Your goal: Your task is to transcribe the data in full.

Given information:
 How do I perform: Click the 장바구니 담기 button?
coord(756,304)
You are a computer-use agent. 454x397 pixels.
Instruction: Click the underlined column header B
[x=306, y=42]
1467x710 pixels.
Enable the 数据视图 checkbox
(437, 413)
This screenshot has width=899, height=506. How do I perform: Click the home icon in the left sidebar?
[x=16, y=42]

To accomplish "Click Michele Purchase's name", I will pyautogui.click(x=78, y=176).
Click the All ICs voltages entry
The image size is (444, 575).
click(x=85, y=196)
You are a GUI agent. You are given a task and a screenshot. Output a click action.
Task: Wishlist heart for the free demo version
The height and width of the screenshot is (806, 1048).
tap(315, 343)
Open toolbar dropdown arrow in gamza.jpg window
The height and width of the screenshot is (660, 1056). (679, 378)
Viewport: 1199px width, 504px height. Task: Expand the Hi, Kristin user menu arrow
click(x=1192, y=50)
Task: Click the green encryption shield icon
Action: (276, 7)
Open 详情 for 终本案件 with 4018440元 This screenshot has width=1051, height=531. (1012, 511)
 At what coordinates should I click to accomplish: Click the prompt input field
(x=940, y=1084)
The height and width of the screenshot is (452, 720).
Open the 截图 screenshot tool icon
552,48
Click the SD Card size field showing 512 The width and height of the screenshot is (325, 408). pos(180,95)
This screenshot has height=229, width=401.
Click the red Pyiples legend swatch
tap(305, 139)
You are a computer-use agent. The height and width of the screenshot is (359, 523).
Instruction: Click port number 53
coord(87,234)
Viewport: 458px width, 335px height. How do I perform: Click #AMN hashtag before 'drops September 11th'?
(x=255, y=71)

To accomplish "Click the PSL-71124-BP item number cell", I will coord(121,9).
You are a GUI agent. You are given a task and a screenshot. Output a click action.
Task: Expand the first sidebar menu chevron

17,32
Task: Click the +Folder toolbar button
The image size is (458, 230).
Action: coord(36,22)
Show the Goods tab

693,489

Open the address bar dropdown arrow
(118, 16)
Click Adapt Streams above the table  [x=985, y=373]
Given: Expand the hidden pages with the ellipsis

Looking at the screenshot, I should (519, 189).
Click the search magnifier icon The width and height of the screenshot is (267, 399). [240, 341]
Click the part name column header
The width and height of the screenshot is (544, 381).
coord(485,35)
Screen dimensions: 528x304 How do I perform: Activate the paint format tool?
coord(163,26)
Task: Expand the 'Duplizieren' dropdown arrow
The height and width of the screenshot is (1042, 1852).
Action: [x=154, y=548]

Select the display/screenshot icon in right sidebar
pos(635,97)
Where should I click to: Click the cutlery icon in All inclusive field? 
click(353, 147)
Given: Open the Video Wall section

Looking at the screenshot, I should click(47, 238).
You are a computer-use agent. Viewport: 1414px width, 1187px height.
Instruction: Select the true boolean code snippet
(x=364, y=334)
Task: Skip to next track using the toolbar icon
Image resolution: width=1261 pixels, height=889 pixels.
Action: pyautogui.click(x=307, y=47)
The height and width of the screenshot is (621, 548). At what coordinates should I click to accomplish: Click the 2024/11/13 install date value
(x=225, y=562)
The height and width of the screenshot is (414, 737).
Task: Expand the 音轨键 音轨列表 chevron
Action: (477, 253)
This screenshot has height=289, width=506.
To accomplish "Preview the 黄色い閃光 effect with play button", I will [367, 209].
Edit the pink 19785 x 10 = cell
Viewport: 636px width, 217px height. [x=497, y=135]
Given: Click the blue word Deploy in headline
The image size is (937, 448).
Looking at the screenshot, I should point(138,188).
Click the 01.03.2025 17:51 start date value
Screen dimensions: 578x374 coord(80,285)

Expected answer:
 How do I perform: Click the 장바구니 담기 button?
coord(756,304)
You are a computer-use agent. 454x397 pixels.
Instruction: Click the underlined column header B
[x=306, y=42]
1467x710 pixels.
Enable the 数据视图 checkbox
(437, 413)
This screenshot has width=899, height=506. How do I perform: Click the home icon in the left sidebar?
[x=16, y=42]

To accomplish "Click Michele Purchase's name", I will pyautogui.click(x=78, y=176).
Click the All ICs voltages entry
The image size is (444, 575).
click(x=85, y=196)
You are a GUI agent. You are given a task and a screenshot. Output a click action.
Task: Wishlist heart for the free demo version
The height and width of the screenshot is (806, 1048).
tap(315, 343)
Open toolbar dropdown arrow in gamza.jpg window
The height and width of the screenshot is (660, 1056). (679, 378)
Viewport: 1199px width, 504px height. Task: Expand the Hi, Kristin user menu arrow
click(x=1192, y=50)
Task: Click the green encryption shield icon
Action: (276, 7)
Open 详情 for 终本案件 with 4018440元 This screenshot has width=1051, height=531. (1012, 511)
 At what coordinates should I click to accomplish: Click the prompt input field
(x=940, y=1084)
The height and width of the screenshot is (452, 720).
Open the 截图 screenshot tool icon
552,48
Click the SD Card size field showing 512 The width and height of the screenshot is (325, 408). pos(180,95)
This screenshot has height=229, width=401.
Click the red Pyiples legend swatch
tap(305, 139)
You are a computer-use agent. The height and width of the screenshot is (359, 523).
Instruction: Click port number 53
coord(87,234)
Viewport: 458px width, 335px height. How do I perform: Click #AMN hashtag before 'drops September 11th'?
(x=255, y=71)

To accomplish "Click the PSL-71124-BP item number cell", I will coord(121,9).
You are a GUI agent. You are given a task and a screenshot. Output a click action.
Task: Expand the first sidebar menu chevron

17,32
Task: Click the +Folder toolbar button
The image size is (458, 230).
Action: coord(36,22)
Show the Goods tab

693,489

Open the address bar dropdown arrow
(118, 16)
Click Adapt Streams above the table  [x=985, y=373]
Given: Expand the hidden pages with the ellipsis

Looking at the screenshot, I should (519, 189).
Click the search magnifier icon The width and height of the screenshot is (267, 399). [240, 341]
Click the part name column header
The width and height of the screenshot is (544, 381).
coord(485,35)
Screen dimensions: 528x304 How do I perform: Activate the paint format tool?
coord(163,26)
Task: Expand the 'Duplizieren' dropdown arrow
The height and width of the screenshot is (1042, 1852).
Action: [x=154, y=548]

Select the display/screenshot icon in right sidebar
pos(635,97)
Where should I click to: Click the cutlery icon in All inclusive field? 
click(353, 147)
Given: Open the Video Wall section

Looking at the screenshot, I should click(47, 238).
You are a computer-use agent. Viewport: 1414px width, 1187px height.
Instruction: Select the true boolean code snippet
(x=364, y=334)
Task: Skip to next track using the toolbar icon
Image resolution: width=1261 pixels, height=889 pixels.
Action: pyautogui.click(x=307, y=47)
The height and width of the screenshot is (621, 548). At what coordinates should I click to accomplish: Click the 2024/11/13 install date value
(x=225, y=562)
The height and width of the screenshot is (414, 737).
Task: Expand the 音轨键 音轨列表 chevron
Action: (477, 253)
This screenshot has height=289, width=506.
To accomplish "Preview the 黄色い閃光 effect with play button", I will [367, 209].
Edit the pink 19785 x 10 = cell
Viewport: 636px width, 217px height. [x=497, y=135]
Given: Click the blue word Deploy in headline
The image size is (937, 448).
Looking at the screenshot, I should point(138,188).
Click the 01.03.2025 17:51 start date value
Screen dimensions: 578x374 coord(80,285)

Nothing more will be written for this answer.